Wendy @ Wendy @ Join This Hop

Cathy Olliffe-Webster said...

I'm going to point towards this post on Facebook - I think it'll be helpful to a lot of readers. Thanks!

Kimberly said...

Great breakdown on your system. I have to say that I don't really trust all reviews so if the book sounds good to me, I'm going to add it to my list and try to read it and make up my own mind. :)

Medeia Sharif said...

This review system makes all the sense in the world. I've definitely read some reviews that don't match the rating. I'm sure I do that myself.

Arlee Bird said...

When I leave a review I try to adhere by those standards you've mentioned. I always hate having to give a rating of 3 stars or less, but I feel like my reviewer integrity relies on my honesty. And I always try to find something good and put a positive spin on things.

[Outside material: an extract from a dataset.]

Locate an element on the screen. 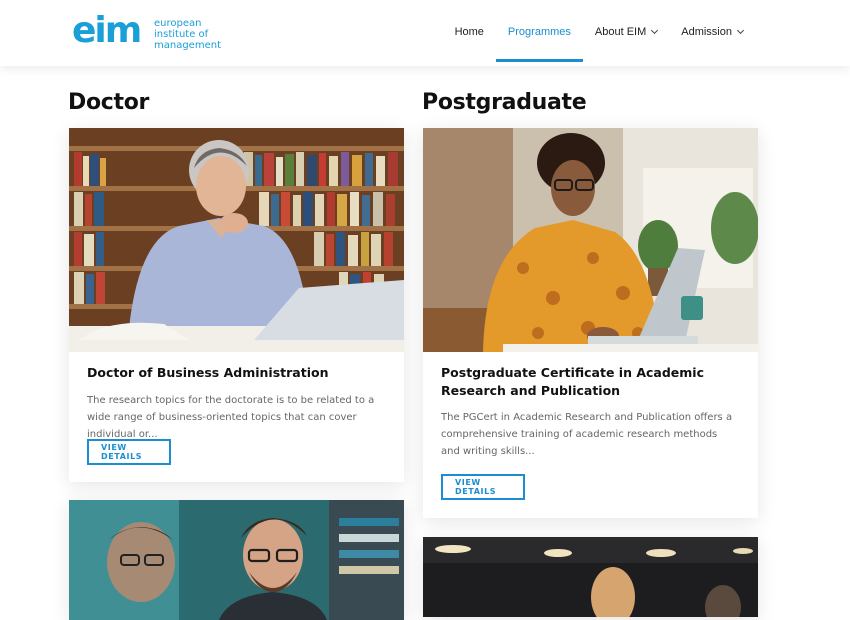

You might enjoy my roller coaster post at my memoir blog linked below.

Lee
Wrote By Rote
An A to Z Co-host blog

L. Diane Wolfe said...

Nicki, something besides "This book sucked" of course.

JE, that's why I didn't use percentages for the F, because a one star book would be down near 10%.

Cathy, thank you!

Kimberly, I think that is what most people do.

Lee, roller coasters?

Rawknrobyn.blogspot.com said...

Good guidelines, Spunk. I tend to be a bit too fair. I have an especially difficult time being critical when reviewing friends' books.

Be well,
xoRobyn

Milo James Fowler said...

Your star ratings make sense to me. I think a 1 or 2-star needs to focus on the craft of the book, not whether the reader just didn't like the material. Sometimes, reviewers don't seem to have read the blurb stating what the book's about.

Sherry Ellis said...

I think your review marks are very fair. I tend to be rather kind in my reviews, so something that should probably get a 3, I give a 4.

Gossip_Grl said...

This makes sense. Right now I am venting over a book that was a Good Reads email suggestion. I found the book over the weekend and of course read the author bio (Which I know now is totally misleading) and of course the back cover. I was about ready to set the book on fire but decided to blog a little about it. For one it is saying it is a #1 NY Best Seller, but only into the second chapter it is feeling like a bad copy cat of another book that I read. The author makes claims in the bio about reviews and when I read the reviews on both Amazon and Good Reads people are giving it a bad review with Five Stars. This book is not a five star nor would I even consider it a #1 and I am only into the first chapters.